The economy's current downturn will temporarily reduce productivity because output falls faster than employment. In fact, output per hour worked slipped to a 2.1% annual growth rate in the second quarter. But when this brief recession has run its course by next spring, productivity will come back to a 2.5% annual pace, slowed just a bit from what it would have been otherwise. That's because the technological revolution has a long way to run yet—many more efficiencies yet to be realized and implemented. "Ultimately, I see productivity rebounding sharply. Spending on technology is what's driven productivity higher, and that will resume. Businesses will continue to look for ways to lower costs," says Robert Allsbrook, chief economist with AmSouth Bank in Birmingham, Ala.

Although the overall productivity picture remains good, companies will be coping with new security demands, and for some the costs will be hefty. On the front lines are transportation businesses such as RUAN Transportation Management Systems, a trucking firm in Des Moines, which has hired extra guards for its 36-story headquarters building. Richard Mikes, the company's executive vice president, says that his firm is seeing other new costs too. Drivers have to fill out added paperwork requested by federal officials about the kinds of materials they're carrying. "Trucks are being detained, either loading, unloading, or en route. At some point, these costs start totaling up," Mikes says.

Some of those extra costs will hurt RUAN's profits, while some—maybe most—will be passed along to other companies. Morgan Stanley Dean Witter & Co. estimates that U.S. businesses will pay up to $4 billion in added transportation costs over the next year due to increased inspections at border crossings, more X-rays and other screening at airports, tighter security at seaports and related delays. Jeremy Leonard, an economic consultant for the Manufacturers Alliance/MAPI, estimates a higher price tag, from $5.6 billion to $16.8 billion a year. But even that is only a dot in the nation's $10-trillion economy.

Energy companies, including oil, gas, nuclear power and electric utilities, are another group facing higher expenses from stepped-up security. "Access to nuclear plants has been strict, and that will extend to all power generating plants," notes Dennis Delay, senior economist with Public Service Co. of New Hampshire. More guards will be hired, and companies will devote time to revising delivery procedures and controlling access by outsiders.

In some instances, an industry may be able to get someone else to pick up the tab. Airlines, for example, pay about 2% of their revenues for security measures, which is much less than Israel's El Al, which pays about 4% of its revenues for safety, according to Baily. The cost will rise in the U.S., but it appears that Congress will pass that cost on to fliers, slapping a tax of $2.50 to $3.00 on the price of a plane ticket.

Of course, many companies will make changes that won't cost very much. Monnie Peterson, executive vice president of Industrial Label Corp. in Omaha, says that his company "took a real hard look at our backup systems" and increased duplication of accounting and other data. "From a cost standpoint, it's minimal," he adds.

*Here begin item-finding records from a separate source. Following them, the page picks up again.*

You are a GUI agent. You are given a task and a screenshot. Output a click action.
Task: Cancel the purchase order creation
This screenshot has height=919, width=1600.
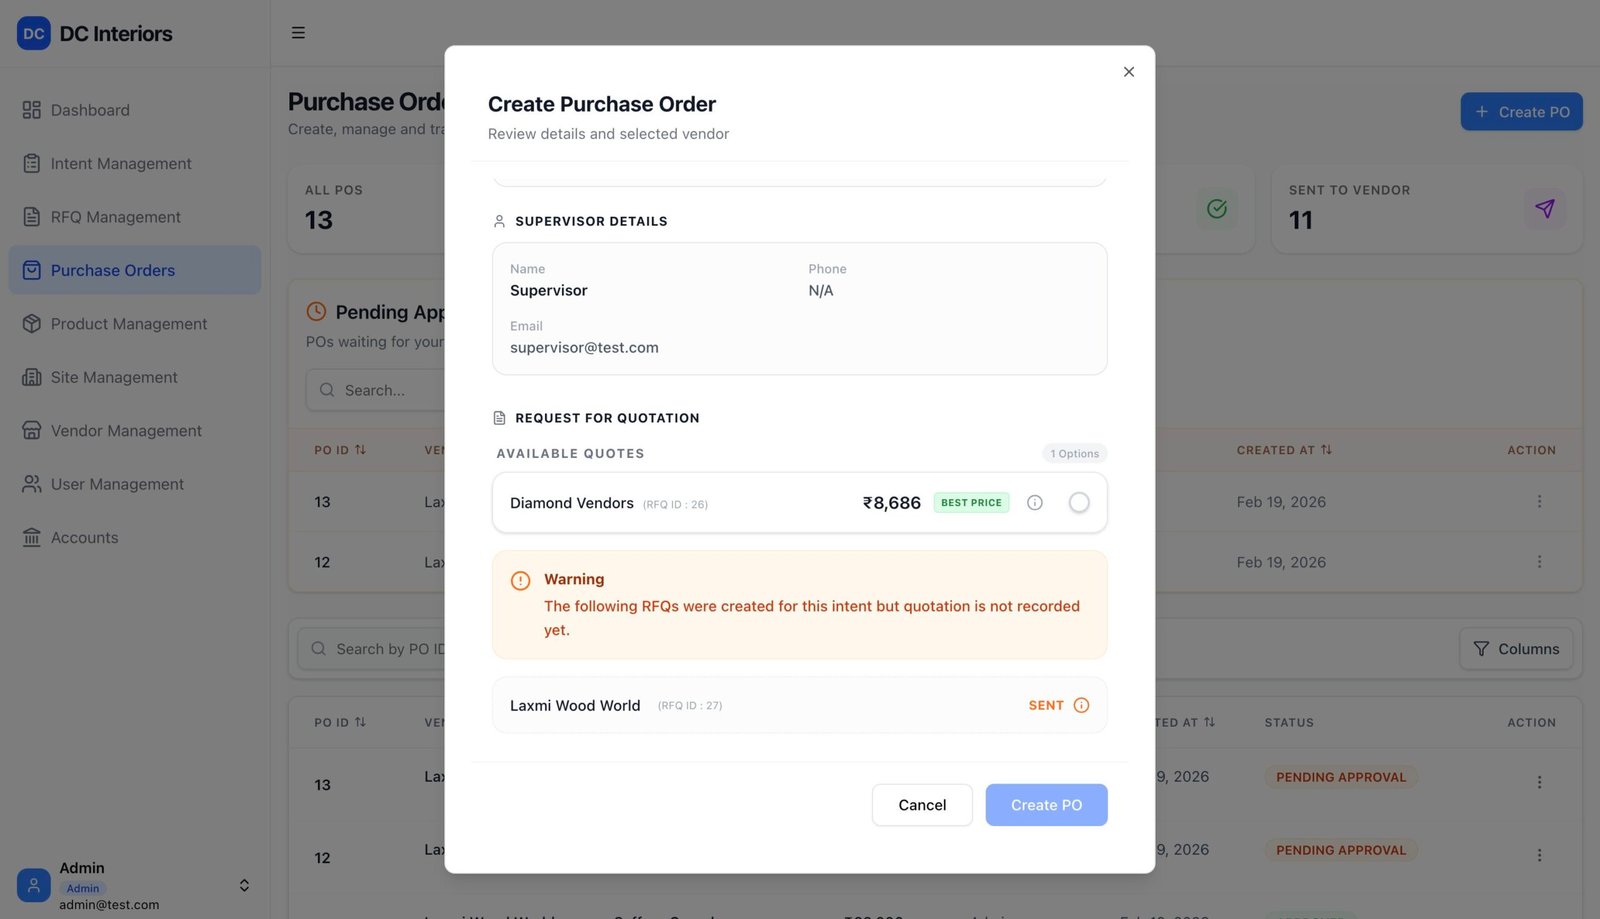click(x=921, y=805)
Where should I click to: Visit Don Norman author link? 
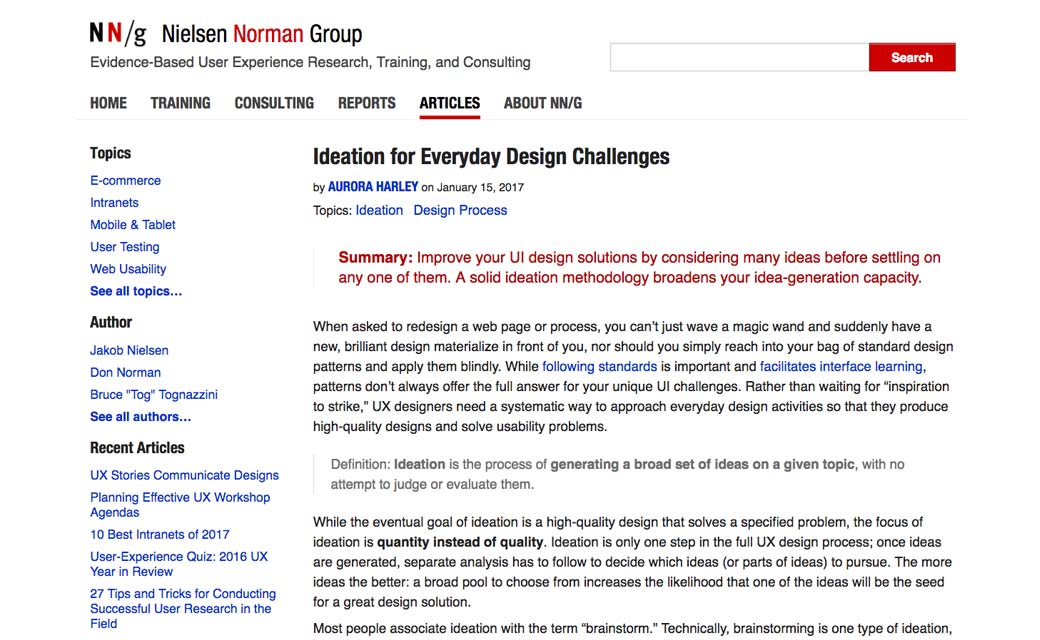point(125,373)
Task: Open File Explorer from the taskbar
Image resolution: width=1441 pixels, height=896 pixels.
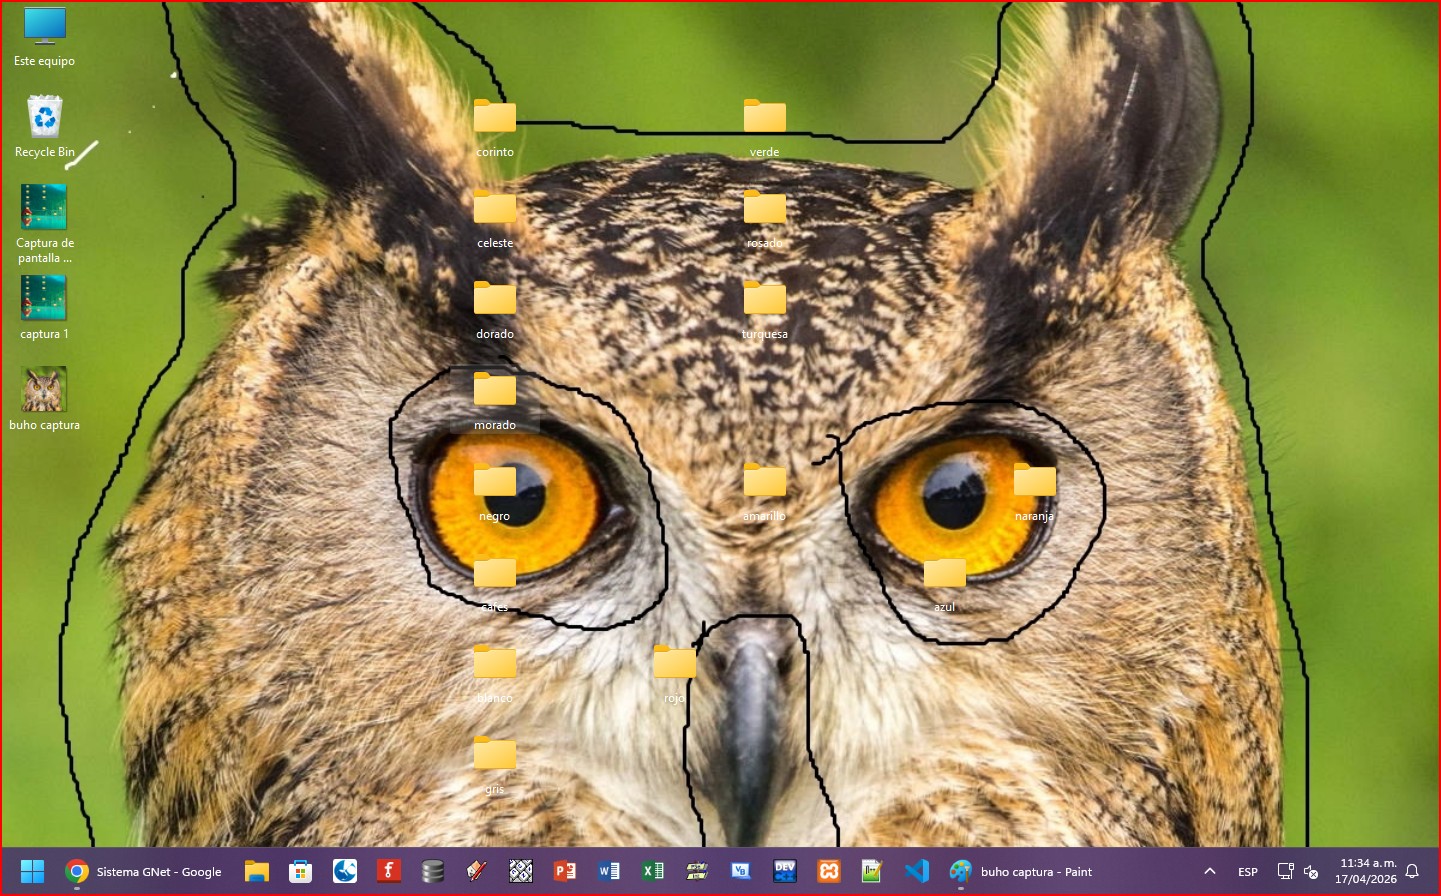Action: pos(257,871)
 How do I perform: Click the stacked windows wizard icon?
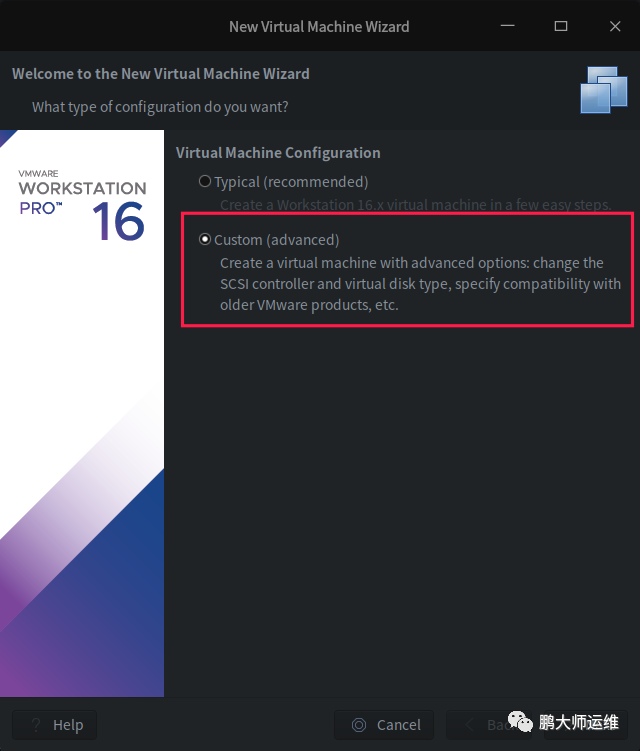click(604, 90)
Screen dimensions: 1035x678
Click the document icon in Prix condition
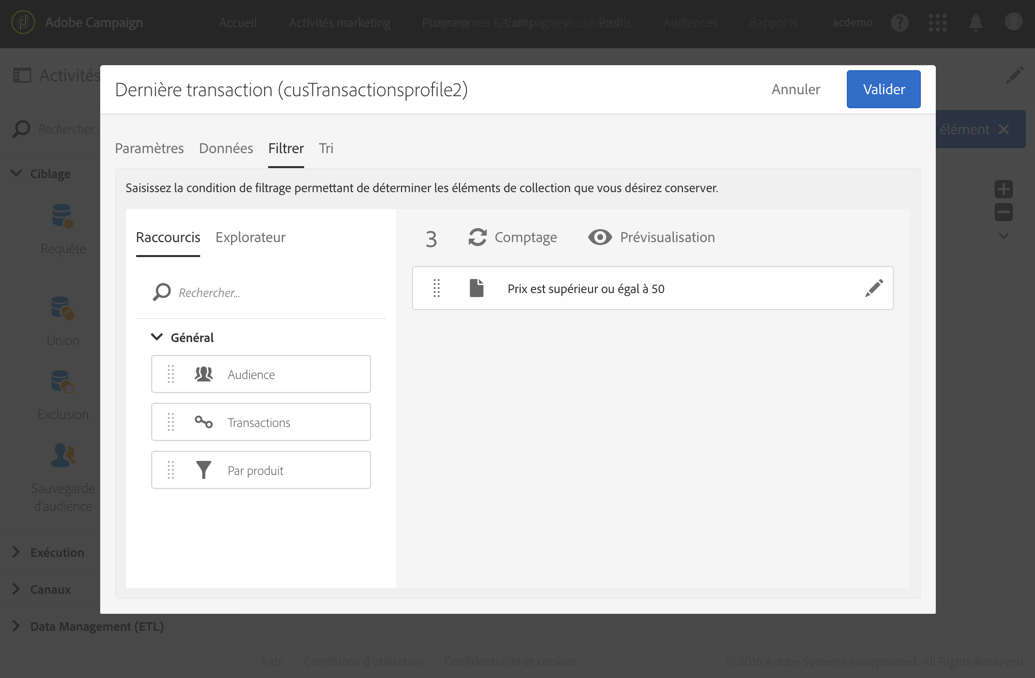click(x=477, y=289)

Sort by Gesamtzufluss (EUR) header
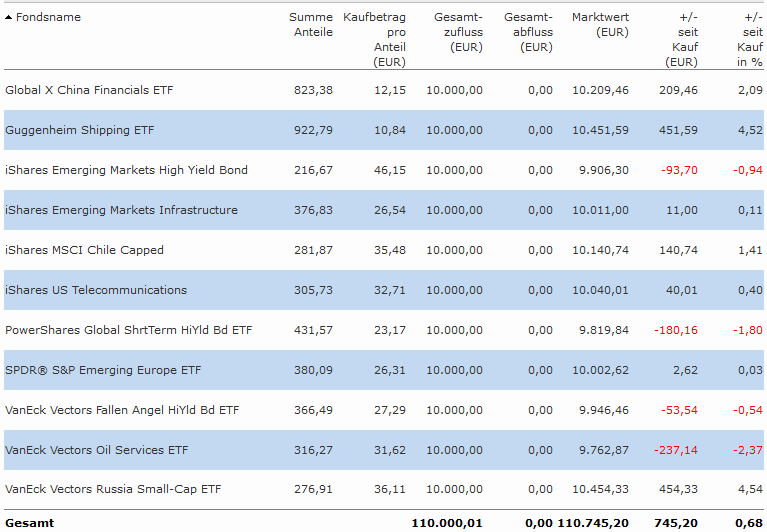click(458, 32)
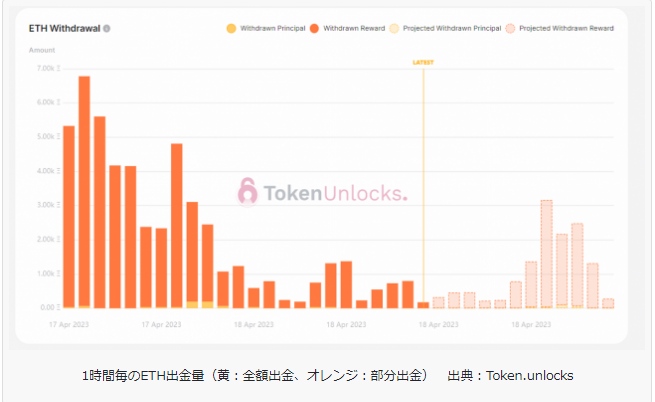Toggle the Projected Withdrawn Principal series label
655x402 pixels.
click(x=449, y=28)
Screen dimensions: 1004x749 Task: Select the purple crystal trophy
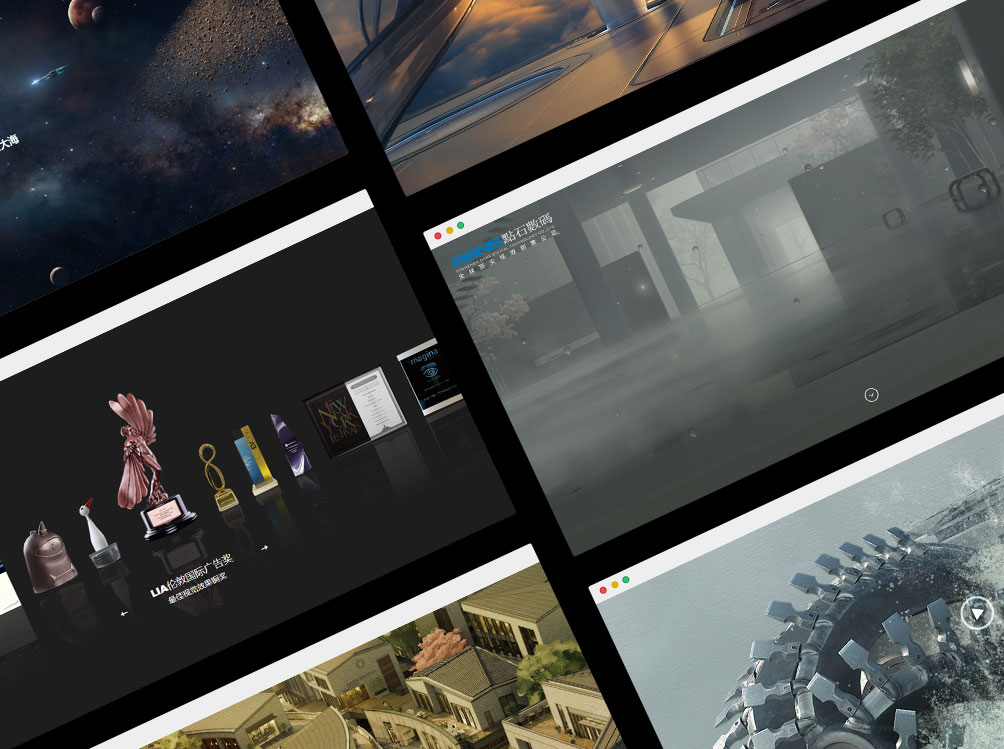[x=286, y=446]
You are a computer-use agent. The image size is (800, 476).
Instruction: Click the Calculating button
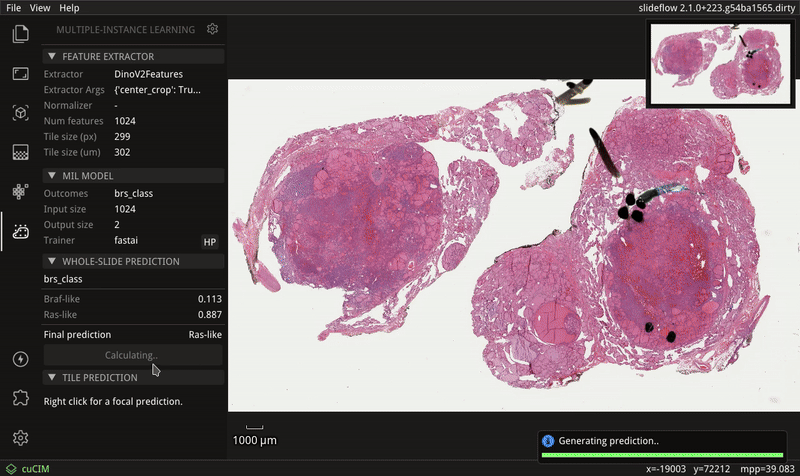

There's also a limit to how far companies will be willing to add spending, even if it seems desirable at first. Every company will weigh higher costs against expected sales and profits. "At the end of the day, economics takes over and you can only afford to do what the customer will pay for," notes Michael Kays, president of Walker Equipment Companies, a Wisconsin-based manufacturer of equipment for the food and pharmaceutical industries.